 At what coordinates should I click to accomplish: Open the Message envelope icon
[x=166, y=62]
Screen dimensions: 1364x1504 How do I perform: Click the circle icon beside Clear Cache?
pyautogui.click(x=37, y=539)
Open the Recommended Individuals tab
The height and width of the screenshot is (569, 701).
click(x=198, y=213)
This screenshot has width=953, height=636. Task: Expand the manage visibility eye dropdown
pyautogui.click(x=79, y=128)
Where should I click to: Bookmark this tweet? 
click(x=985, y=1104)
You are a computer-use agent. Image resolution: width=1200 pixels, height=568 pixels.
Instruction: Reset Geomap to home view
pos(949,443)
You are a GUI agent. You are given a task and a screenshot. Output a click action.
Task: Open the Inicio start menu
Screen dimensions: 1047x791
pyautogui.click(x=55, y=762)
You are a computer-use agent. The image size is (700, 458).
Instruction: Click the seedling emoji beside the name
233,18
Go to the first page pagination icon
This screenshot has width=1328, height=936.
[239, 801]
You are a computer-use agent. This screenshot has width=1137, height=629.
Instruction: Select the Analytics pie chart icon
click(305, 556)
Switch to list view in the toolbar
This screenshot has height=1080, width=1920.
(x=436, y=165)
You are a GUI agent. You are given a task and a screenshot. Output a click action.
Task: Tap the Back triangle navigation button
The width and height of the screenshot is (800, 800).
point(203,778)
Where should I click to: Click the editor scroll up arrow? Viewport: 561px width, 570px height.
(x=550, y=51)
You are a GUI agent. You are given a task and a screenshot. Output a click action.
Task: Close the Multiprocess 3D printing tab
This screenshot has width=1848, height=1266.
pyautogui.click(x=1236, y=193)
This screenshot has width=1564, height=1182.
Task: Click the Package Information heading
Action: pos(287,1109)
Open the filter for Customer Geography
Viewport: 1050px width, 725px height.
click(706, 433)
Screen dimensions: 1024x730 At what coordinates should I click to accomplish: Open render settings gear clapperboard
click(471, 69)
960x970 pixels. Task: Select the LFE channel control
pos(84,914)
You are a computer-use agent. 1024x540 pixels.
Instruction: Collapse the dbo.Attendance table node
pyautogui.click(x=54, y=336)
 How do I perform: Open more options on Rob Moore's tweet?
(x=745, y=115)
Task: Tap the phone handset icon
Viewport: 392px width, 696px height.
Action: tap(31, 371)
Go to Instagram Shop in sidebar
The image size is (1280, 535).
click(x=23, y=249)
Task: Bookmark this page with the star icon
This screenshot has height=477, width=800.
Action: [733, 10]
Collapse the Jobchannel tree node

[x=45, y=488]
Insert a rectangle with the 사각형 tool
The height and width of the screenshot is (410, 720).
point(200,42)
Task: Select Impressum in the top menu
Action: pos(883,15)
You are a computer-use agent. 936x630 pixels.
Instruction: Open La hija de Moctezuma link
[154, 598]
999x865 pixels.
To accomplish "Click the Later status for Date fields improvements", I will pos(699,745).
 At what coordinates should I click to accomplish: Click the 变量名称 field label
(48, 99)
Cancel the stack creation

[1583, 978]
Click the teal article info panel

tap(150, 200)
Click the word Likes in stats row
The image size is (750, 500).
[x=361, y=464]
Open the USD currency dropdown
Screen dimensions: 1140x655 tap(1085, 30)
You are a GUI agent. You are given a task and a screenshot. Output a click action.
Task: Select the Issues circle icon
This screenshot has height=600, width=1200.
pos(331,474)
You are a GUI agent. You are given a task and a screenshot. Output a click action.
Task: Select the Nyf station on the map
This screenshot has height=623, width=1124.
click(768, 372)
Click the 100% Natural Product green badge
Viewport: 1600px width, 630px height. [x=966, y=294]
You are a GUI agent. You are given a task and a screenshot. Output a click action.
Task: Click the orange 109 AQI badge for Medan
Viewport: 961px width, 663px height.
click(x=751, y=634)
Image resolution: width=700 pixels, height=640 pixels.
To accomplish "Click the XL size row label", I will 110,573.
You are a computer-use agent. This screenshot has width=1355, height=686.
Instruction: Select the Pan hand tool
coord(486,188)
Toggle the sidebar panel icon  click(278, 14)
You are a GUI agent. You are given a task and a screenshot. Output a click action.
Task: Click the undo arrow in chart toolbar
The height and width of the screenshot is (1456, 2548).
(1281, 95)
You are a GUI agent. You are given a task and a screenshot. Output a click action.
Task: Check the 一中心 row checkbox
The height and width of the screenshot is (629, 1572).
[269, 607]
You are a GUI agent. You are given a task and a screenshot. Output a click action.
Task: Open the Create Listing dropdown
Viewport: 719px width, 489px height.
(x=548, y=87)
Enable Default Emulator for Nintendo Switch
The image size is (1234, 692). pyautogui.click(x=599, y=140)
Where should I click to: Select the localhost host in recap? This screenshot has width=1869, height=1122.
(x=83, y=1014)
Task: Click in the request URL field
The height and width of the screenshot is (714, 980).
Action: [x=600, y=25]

#####

• **Description of the task**
Above are the entries. Output exactly the lines beginning with the line that has "This screenshot has width=953, height=636." and ending with the line that has "Task: Tap the Back triangle navigation button".

• **Task answer**
This screenshot has width=953, height=636. Task: Expand the manage visibility eye dropdown
pyautogui.click(x=79, y=128)
Where should I click to: Bookmark this tweet? 
click(x=985, y=1104)
You are a computer-use agent. Image resolution: width=1200 pixels, height=568 pixels.
Instruction: Reset Geomap to home view
pos(949,443)
You are a GUI agent. You are given a task and a screenshot. Output a click action.
Task: Open the Inicio start menu
Screen dimensions: 1047x791
pyautogui.click(x=55, y=762)
You are a computer-use agent. The image size is (700, 458).
Instruction: Click the seedling emoji beside the name
233,18
Go to the first page pagination icon
This screenshot has width=1328, height=936.
[239, 801]
You are a computer-use agent. This screenshot has width=1137, height=629.
Instruction: Select the Analytics pie chart icon
click(305, 556)
Switch to list view in the toolbar
This screenshot has height=1080, width=1920.
(x=436, y=165)
You are a GUI agent. You are given a task and a screenshot. Output a click action.
Task: Tap the Back triangle navigation button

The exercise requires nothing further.